“I repeat, father Grimshaw,” continued the elder, “no man is punished on account of predestination, but on account of his sins. Show me a man who feels that he must be lost by reason of the eternal decrees, and I promise to give up the doctrine.”

“I can’t for my life,” said father Grimshaw, “understand why some are chosen, and others are passed by.”

“No,” replied the elder, “if we understood that, Peter never would have said that Paul ‘wrote things hard to be understood.’ If we only knew what God’s reasons are, there would be no difficulty and no mystery in the doctrine of predestination. But we are told that the secret things belong unto the Lord, and those which are revealed are for us and our children.”

“Well, you Presbyterians,” said father Grimshaw, “have a way of getting around things so that it is hard to keep up with you.
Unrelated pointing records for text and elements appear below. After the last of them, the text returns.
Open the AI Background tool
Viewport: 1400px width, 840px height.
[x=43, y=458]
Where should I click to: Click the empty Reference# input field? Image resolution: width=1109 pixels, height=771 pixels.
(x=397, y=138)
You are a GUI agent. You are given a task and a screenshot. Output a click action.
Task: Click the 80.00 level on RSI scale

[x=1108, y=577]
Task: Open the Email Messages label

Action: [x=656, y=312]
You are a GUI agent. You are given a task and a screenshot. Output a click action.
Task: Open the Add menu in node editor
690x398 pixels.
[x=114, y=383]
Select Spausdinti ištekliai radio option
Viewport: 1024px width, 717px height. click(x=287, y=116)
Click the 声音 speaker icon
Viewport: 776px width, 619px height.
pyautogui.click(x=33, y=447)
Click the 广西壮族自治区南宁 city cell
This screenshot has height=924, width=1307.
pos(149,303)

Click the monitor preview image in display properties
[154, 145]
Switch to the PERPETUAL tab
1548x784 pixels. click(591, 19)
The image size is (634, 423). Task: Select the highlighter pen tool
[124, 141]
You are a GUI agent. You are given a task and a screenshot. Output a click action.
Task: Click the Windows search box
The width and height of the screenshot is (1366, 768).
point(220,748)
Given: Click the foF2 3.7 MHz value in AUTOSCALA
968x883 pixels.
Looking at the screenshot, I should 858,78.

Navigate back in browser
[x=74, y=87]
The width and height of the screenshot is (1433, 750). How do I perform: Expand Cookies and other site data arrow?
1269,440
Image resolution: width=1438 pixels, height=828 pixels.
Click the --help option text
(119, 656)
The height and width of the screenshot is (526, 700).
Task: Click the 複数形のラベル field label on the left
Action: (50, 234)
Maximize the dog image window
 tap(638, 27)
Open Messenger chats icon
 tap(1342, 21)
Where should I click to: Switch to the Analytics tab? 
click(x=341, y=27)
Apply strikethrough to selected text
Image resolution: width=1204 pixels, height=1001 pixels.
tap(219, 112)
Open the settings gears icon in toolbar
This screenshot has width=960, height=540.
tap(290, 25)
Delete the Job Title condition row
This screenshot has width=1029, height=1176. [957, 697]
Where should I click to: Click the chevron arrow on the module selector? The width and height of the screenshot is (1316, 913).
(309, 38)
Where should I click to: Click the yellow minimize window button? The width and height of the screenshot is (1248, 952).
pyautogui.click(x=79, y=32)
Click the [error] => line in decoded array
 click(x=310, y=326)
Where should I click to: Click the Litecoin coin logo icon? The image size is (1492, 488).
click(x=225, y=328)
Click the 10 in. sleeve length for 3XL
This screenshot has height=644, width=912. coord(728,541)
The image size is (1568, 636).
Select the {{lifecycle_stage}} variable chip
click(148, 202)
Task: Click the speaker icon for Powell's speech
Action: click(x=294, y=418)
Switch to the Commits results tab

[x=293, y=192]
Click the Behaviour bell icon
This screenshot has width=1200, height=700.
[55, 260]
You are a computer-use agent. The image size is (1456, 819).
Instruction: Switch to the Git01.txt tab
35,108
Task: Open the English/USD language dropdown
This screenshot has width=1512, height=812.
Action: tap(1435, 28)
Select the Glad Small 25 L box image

I cannot argue the point, but the doctrine looks strange to me—don’t look right somehow.”

“No,” replied the elder, “that is what people said in Paul’s day. It did not look right to some of the disciples of Christ, and they went back, and ‘walked with Him no more.’ People always have found fault with this doctrine, and I suppose will do so till the end of the world.”

“I must say,” spoke up a man by the name of Wallerton, “that Mr. Edgefield made it plain to my mind. I never knew before what Presbyterians do believe.”

“What!” exclaimed father Grimshaw, “are you going to turn Presbyterian?”

“Well,” answered Wallerton, “I fully endorse what Mr. Edgefield said yesterday. If that makes me a Presbyterian, I am one.”

“All may believe that please,” cried father Grimshaw, “but I never will. You may out-argue me, but you are not going to make me believe that predestination is right, no sir—never.”